Materials and Methods

Patient Selection and Grouping

We retrospectively collected data from 213 patients diagnosed with T2DM and examined by CCTA in Shunde Hospital of Southern Medical University between January 2018 and June 2020. The inclusion criteria were as follows: (1) Patients who met the 2017 American Diabetes Association diagnostic criteria (15); (2) Patients who were diagnosed with T2DM more than 5 years ago; (3) Patients who received CCTA and completed the VPs assessment; (4) Patients with complete clinical data. The exclusion criteria were as follows: (1) Patients who were diagnosed with type 1 diabetes or other types of diabetes or acute complications of diabetes; (2) Patients with acute infection; (3) Patients with severe cardiac insufficiency, arrhythmia, and acute myocardial infarction; (4) Patients with severe valvular heart disease, cardiomyopathy, rheumatic heart disease, congenital heart disease, severe liver insufficiency (Child-Pugh class C, or Alanine aminotransferase, ALT>250 U/L, or Total bilirubin, TBil>115 μ mol/L), severe renal insufficiency (glomerular filtration rate, RGF<30 mL/min), and malignant tumors; (5) Patients with poor quality of CCTA image that was insufficient for further analysis.
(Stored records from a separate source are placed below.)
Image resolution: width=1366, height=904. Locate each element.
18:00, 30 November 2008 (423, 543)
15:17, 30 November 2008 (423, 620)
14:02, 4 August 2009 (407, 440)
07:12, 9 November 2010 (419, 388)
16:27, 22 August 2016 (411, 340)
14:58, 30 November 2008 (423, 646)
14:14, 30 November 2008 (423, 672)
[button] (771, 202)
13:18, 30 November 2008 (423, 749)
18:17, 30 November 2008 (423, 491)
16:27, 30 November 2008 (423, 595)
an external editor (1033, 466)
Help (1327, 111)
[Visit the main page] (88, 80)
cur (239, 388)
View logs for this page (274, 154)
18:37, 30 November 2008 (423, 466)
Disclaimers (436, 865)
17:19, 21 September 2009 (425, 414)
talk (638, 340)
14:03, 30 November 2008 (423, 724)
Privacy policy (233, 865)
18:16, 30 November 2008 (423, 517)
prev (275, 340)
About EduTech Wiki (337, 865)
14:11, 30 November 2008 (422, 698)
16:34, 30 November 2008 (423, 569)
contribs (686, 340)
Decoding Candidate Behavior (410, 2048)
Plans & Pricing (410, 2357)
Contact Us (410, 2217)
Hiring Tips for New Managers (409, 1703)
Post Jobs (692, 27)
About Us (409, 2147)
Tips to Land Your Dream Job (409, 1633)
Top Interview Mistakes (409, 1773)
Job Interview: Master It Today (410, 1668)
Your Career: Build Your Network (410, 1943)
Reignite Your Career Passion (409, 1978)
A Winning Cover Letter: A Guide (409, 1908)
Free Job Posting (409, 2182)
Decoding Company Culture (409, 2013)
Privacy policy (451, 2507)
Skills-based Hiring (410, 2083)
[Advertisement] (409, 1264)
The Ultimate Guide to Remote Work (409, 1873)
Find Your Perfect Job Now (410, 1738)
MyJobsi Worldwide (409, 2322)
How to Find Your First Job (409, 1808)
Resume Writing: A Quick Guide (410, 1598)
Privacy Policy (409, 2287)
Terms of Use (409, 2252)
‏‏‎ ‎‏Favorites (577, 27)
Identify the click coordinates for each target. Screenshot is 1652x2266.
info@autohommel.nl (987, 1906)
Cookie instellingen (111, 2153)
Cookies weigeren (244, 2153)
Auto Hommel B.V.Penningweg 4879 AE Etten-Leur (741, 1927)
According to plaque and plaque vulnerability, patients were divided into the no plaque group, non-vulnerable plaque group, and VP group. All patients provided written informed consent, and the local ethics committee approved the study.

Scanning Protocol

All patients were scanned by a dual-source CT (SOMATOM Definition Flash, Siemens, Germany). Contrast-enhanced CT imaging was performed after 40 s delay following intravenous administration of 70 mL of iodinated contrast material (Ultravist 350, Bayer Schering Pharma, Berlin, Germany) at a rate of 5.0 mL/s with a pump injector (Ulrich CT Plus 150, Ulrich Medical, Ulm, Germany) after routine pre-contrast CT, followed by infusion of 50 mL of saline at the same infusion rate. The parameters were as follows: 120 kV, 90 kV; 320 mAs; rotation time, 0.33 s; detector collimation: 32 mm × 2 mm × 0.6 mm; pitch = 0.20–0.28 mm (automatic adjustment according to heart rate changes); slice thickness = 0.75 mm; slice gap = 0.5 mm; field of view (FOV) = 260 × 260 mm; matrix = 512 × 512.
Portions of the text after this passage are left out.